Outro motivo para os pais pensarem no uso de bicos é a questão da fase oral, ou seja, da necessidade de sucção e de reconhecimento externo por meio da boca, que é intensa em crianças, principalmente até 1 ano. Especialistas dizem que esse fator normalmente é trabalhado na própria sucção do peito. Para as crianças que têm essa questão exacerbada, que precisam de outras fontes para elaborar a fase oral, ou que são mais difíceis de acalentar, a orientação é que o uso da mamadeira ou chupeta restrinja-se aos momentos de instabilidade. "E, de qualquer maneira, a retirada deve ser feita entre 1 e 2 anos", orienta Raquel Pitchon.
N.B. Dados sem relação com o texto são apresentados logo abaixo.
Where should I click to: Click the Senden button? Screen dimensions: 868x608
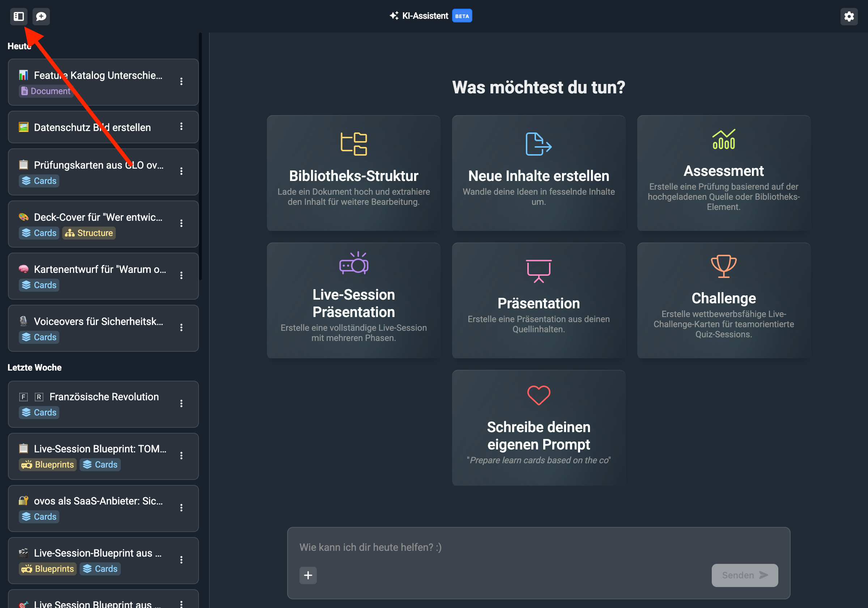pos(744,575)
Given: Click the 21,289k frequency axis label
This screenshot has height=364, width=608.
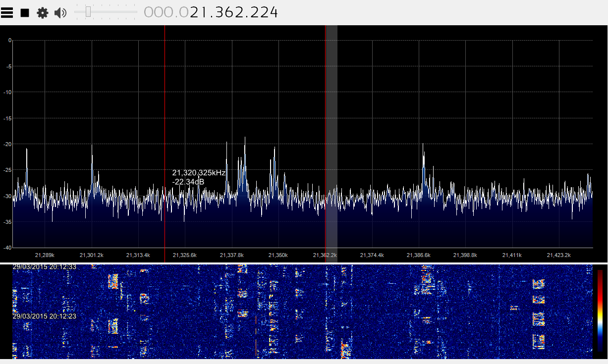Looking at the screenshot, I should [x=45, y=255].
A funcionária pública Laura Rocha ficou sabendo das contraindicações da mamadeira em um grupo de mães que discutem assuntos relativos à gravidez e à maternidade. "Lá, falamos muito sobre amamentação, e não usar mamadeira foi consequência disso", afirma. Seu filho Rafael, de 2 anos e 8 meses, passou direto para o copinho, com breve passagem pela colherinha em momentos de ausência da mãe. "Ele passou com facilidade ao copo comum, pois, durante o tempo em que usou o copo de transição [aquele que vem com alças e tampa], já ficava curioso com o que tinha lá dentro", diz ela, que nem chegou a comprar mamadeiras.
 
Segundo a psicanalista infantil Viviane de Quadros, é normal que crianças procurem objetos de apoio, entre eles, os de sucção. Isso porque a boca é uma zona erógena privilegiada e bebês ainda não têm condições de apreender objetos, como paninhos, cobertores ou bichos de pelúcia. No caso de crianças que já usam mamadeiras ou chupetas, Viviane afirma que os pais precisam ajudar o filho no momento da perda do objeto. "Eles podem oferecer algo de que o filho goste em troca, algo pequeno, simples, para ajudar na transição", afirma. O importante, segundo ela, é saber que a mamadeira vai precisar ser retirada eventualmente e saber lidar com esse momento.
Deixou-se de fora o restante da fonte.